東海神栄の本社の周りには、約三十本ほどの種類の異なる桜があり、三月末から四月末まで代わる代わるに咲き誇っています。中には、御衣黄(ぎょいこう)という淡黄緑色の花びらを咲かせる珍しい桜もあります。
恵那市まきがねの桜百選の園(西行の森)には、春雄前会長が全国各地より取り寄せた百本の桜が咲き誇り、永田の西行塚のある梅露庵では、前会長が京都まで出向いて頼み込んで譲ってもらった由緒ある枝垂れ桜が立派に育っています。そして、自宅では五本の桜が満開になりました。
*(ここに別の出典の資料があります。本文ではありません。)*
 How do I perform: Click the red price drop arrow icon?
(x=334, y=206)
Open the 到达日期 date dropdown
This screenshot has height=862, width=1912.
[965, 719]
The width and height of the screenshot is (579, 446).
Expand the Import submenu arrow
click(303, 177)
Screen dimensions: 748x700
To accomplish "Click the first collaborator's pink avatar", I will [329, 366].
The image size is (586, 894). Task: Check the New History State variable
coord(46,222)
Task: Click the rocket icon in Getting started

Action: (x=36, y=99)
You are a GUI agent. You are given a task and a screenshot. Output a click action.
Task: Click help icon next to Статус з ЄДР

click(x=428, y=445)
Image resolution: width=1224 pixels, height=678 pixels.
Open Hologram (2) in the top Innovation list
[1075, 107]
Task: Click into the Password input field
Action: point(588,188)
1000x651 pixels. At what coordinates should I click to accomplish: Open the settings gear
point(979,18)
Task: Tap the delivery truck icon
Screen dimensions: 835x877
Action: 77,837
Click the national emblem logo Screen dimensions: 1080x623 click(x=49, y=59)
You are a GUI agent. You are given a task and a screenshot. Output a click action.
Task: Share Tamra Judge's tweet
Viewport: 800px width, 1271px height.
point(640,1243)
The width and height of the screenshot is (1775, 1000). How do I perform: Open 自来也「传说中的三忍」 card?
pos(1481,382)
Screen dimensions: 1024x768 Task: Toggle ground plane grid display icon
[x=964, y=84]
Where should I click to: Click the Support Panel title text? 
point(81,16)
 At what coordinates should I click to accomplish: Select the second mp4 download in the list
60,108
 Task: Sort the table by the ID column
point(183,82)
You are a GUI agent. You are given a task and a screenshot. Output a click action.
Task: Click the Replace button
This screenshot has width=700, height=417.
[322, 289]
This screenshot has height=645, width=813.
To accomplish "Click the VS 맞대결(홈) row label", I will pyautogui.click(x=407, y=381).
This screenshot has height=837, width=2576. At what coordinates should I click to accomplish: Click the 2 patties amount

前会長は晩年よく、「私は仕事をすることが大好きだったが、お金儲けだけで生きている男だと言われたくなかった。お金を地域の人たちのために活かしてこそ、充実した人生だと言うことを自分なりに立証したかったから、自分のできることに取り組んできた。お陰で、自分も楽しみながら好きなことをさせてもらってきたから、私ぐらい幸せな者はいないと思う。」と言っていたことを思い出しております。
桜を植えた時は、まだ苗木の状態のものも多く、今のように咲き誇った姿は見ていなかったと思いますが、頭の中では、桜が満開になり、家族や市民の人たちが桜の下で楽しんでいる姿があったと思います。
こうして咲き誇る桜を見ていると、まだ見ぬ先の楽しみを追い求めていた春雄前会長の生き方が、私も七十六歳になり、やっと分かってきた思いがあります。